It is probably not the languages/dialects that don't have a corresponding Chinese character, but rather regional slang. The A菜 you see is actually 萵仔菜, or ue-á-tshài in Hokkien. That became became e-á-tshài which led it to be transcribed back into Chinese as A仔菜 and eventually A菜.

There is actually a word for Q, but I am not aware of how to type that out on a computer. So have a picture of it instead: the word for Q is 食丘 (EDIT: This has apparently made it into Unicode as U+296A8, "𩚨")

Owing to the dominance of Standard Chinese, characters not in common use in that language tend not to make it into a common computer encoding. So in a sense, the dialectal words indeed do not have a corresponding standard Chinese character. On the other hand, that's more of an issue with the way Chinese works on computers.
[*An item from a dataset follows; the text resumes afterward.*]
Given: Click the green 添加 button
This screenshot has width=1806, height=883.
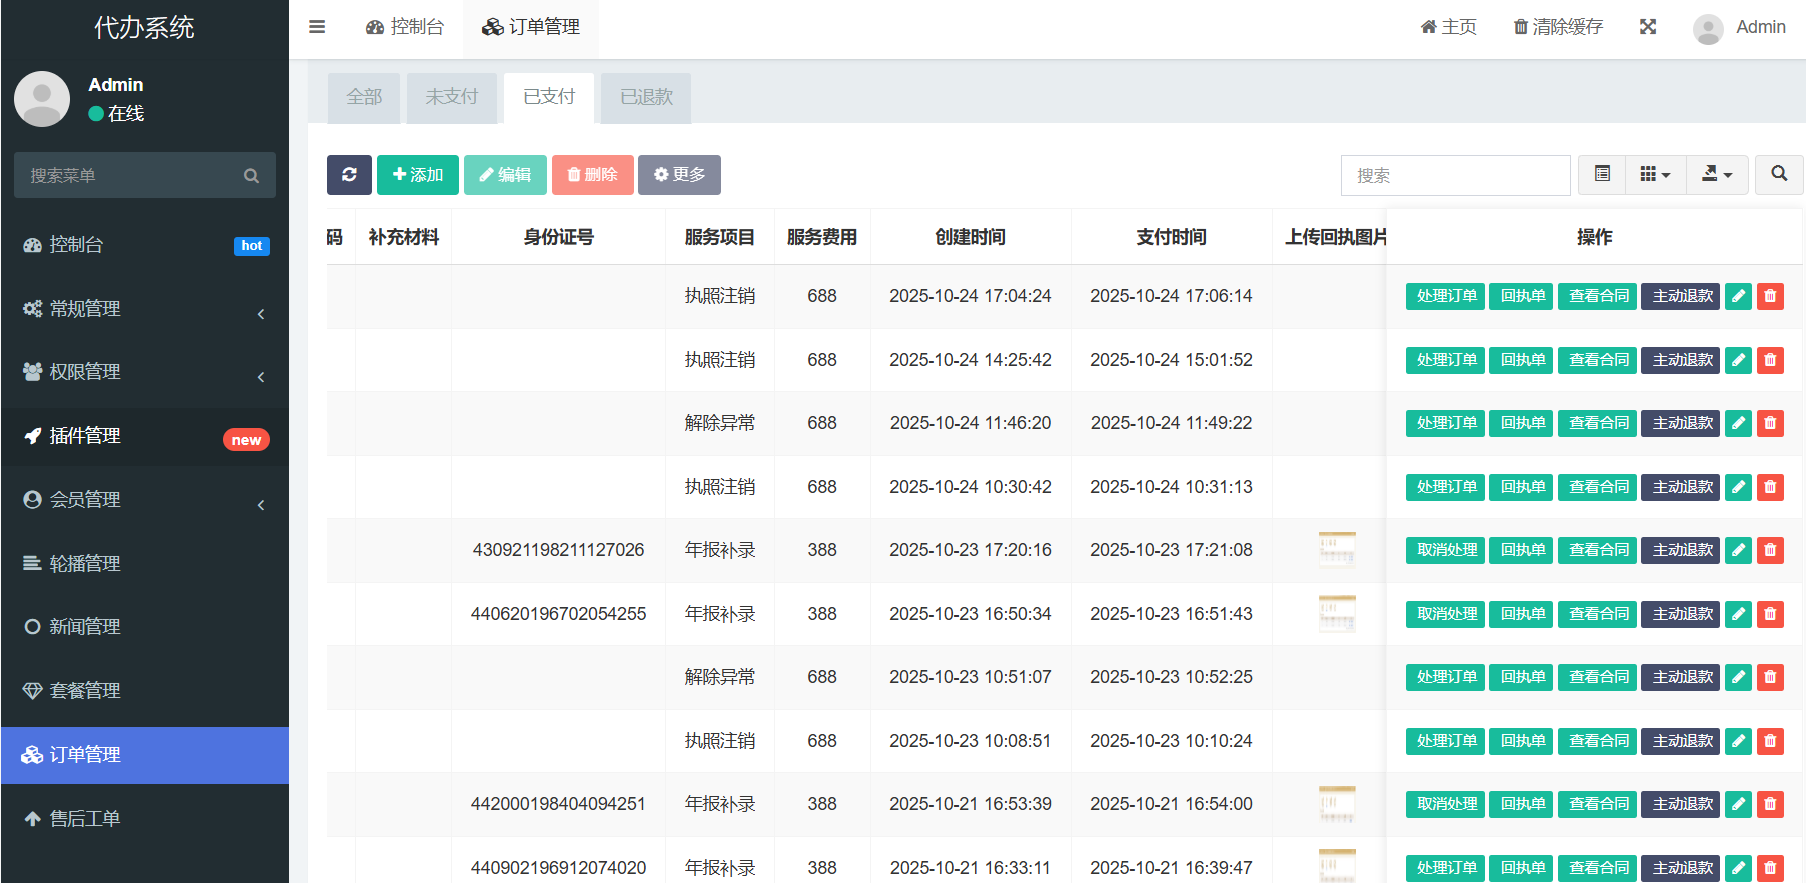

In any case, this phenomenon tends to happen in cases where Sinitic languages/dialect retain words from Old Chinese rather than the more fashionable new words that have taken over in Standard Mandarin. A couple more examples from Hokkien:

  1. 敖 on top of 力 gâu, meaning "good at, skilled at, prone to"
  2. dirty dirty word lān, meaning "male genitalia"
  3. in in, meaning "them, her/his"
  4. tsip/sip tsi̍p, meaning "a taste, to treat to a casual meal"
  5. peh  peh, meaning "to climb"

There are likely hundreds if not thousands of such characters in common use. There might not be a list per se, but such characters can be found in dictionaries that caters to a specific language/dialect.

EDIT: I have a massive blindspot for Taiwanese loanwords.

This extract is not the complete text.